Be real people; if someone risks prison to get high or drunk or whatever now, what are they going to do when the only risk is maybe they hurt someone else while intoxicated?
America is filled with people who want what they need, but designed and run by people who simply want more. And when it comes to drugs of any kind, more is a bad idea.
you make it sound like a bad thing why?
I don't drink and do not do anything harder than weed. What I resent is someone telling me what is good for ME. While I do not support legalizing such drugs as heroin, cocaine or narcotic pain relievers, I think we have wasted far too much money and far too many lives trying to stamp out marijuana use.
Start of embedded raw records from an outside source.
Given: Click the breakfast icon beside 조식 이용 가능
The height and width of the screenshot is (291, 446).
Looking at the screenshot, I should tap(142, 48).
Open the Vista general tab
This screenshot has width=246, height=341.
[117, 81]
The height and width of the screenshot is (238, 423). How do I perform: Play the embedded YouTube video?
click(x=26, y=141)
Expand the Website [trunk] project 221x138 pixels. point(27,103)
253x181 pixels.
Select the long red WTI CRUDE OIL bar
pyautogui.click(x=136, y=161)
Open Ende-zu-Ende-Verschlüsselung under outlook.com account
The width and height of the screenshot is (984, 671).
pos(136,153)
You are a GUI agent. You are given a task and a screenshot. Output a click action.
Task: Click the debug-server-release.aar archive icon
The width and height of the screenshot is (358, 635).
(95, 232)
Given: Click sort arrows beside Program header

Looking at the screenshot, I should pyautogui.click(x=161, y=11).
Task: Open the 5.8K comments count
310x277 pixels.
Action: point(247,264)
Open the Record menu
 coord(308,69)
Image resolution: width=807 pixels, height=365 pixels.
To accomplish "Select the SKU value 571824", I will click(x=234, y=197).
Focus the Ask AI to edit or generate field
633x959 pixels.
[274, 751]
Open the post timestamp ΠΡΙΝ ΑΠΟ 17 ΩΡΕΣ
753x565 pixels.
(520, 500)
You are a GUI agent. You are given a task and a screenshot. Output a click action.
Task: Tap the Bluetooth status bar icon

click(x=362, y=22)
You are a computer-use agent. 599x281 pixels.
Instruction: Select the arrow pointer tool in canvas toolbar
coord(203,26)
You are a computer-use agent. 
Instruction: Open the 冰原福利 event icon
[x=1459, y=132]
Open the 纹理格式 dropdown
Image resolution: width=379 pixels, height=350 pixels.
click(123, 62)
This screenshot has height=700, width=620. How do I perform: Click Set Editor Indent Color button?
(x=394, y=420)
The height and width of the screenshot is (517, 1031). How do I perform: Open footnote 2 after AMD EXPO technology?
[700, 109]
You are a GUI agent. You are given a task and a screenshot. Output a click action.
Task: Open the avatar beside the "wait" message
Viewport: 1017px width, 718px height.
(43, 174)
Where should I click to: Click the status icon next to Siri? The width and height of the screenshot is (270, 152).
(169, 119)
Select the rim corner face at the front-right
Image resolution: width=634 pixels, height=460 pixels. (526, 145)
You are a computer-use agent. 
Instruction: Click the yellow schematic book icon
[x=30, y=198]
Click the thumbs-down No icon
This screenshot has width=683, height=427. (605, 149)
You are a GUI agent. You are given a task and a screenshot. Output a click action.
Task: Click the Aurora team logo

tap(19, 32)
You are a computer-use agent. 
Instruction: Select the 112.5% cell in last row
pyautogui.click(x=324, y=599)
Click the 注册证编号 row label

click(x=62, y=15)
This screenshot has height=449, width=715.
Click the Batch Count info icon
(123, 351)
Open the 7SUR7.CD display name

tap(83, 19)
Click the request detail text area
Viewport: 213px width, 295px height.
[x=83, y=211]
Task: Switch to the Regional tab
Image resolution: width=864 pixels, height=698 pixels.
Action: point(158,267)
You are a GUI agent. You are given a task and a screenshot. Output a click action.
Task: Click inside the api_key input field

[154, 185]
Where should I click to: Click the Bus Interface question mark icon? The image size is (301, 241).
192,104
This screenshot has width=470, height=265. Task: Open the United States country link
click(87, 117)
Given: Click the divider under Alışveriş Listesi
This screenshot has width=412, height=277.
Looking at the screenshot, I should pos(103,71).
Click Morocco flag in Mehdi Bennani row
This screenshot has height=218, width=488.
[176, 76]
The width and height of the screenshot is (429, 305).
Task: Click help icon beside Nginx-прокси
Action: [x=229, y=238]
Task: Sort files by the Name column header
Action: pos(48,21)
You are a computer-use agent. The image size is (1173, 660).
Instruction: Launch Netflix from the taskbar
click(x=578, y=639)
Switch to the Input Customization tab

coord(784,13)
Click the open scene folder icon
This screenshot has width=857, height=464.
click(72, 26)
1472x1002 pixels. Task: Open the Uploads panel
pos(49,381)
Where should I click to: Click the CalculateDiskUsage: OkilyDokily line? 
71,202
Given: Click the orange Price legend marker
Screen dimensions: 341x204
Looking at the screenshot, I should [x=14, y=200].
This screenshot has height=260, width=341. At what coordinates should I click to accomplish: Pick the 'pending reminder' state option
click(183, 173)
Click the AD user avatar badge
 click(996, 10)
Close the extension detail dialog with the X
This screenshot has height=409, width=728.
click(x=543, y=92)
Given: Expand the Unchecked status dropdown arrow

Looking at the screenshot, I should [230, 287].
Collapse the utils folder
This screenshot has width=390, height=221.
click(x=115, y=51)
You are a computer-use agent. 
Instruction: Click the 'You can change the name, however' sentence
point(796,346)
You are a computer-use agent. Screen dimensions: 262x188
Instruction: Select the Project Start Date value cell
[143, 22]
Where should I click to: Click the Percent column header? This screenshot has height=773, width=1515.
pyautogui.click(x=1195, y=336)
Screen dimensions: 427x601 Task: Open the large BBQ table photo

Oh, and I do not drive. Any intoxicant can be used responsibly.
WEDNESDAY, Feb. 23, 2011 (HealthDay News) -- The main active ingredient in marijuana seems to allow chemotherapy patients to regain their ability to taste and enjoy food, according to the results of a small new study.
In the new study, Wendy Wismer, an associate professor at the University of Alberta in Edmonton, and colleagues randomly assigned 21 patients to take THC in pill form (through an anti-nausea drug called Marinol, known generically as dronabinol) or a placebo twice daily for 18 days.
The study results are published in the Feb. 22 online edition of the Annals of Oncology.
The investigators found that those who received the THC were more likely to report that food "tasted better" and ate more protein, although they didn't eat more calories overall than those who took the placebos. The patients who took THC also reported better sleep and relaxation.
The study authors concluded that "THC may well contribute to the overall enjoyment of food in cancer patients."
Commenting on the report, Dr. Donald I. Abrams, a professor of clinical medicine who studies marijuana at the University of California, San Francisco, said that the findings aren't "earth-shattering," but they are good news for cancer patients.
However, he added, the drug probably won't get approved for this use. As an alternative, "people might get similar benefits from smoking cannabis," Abrams said.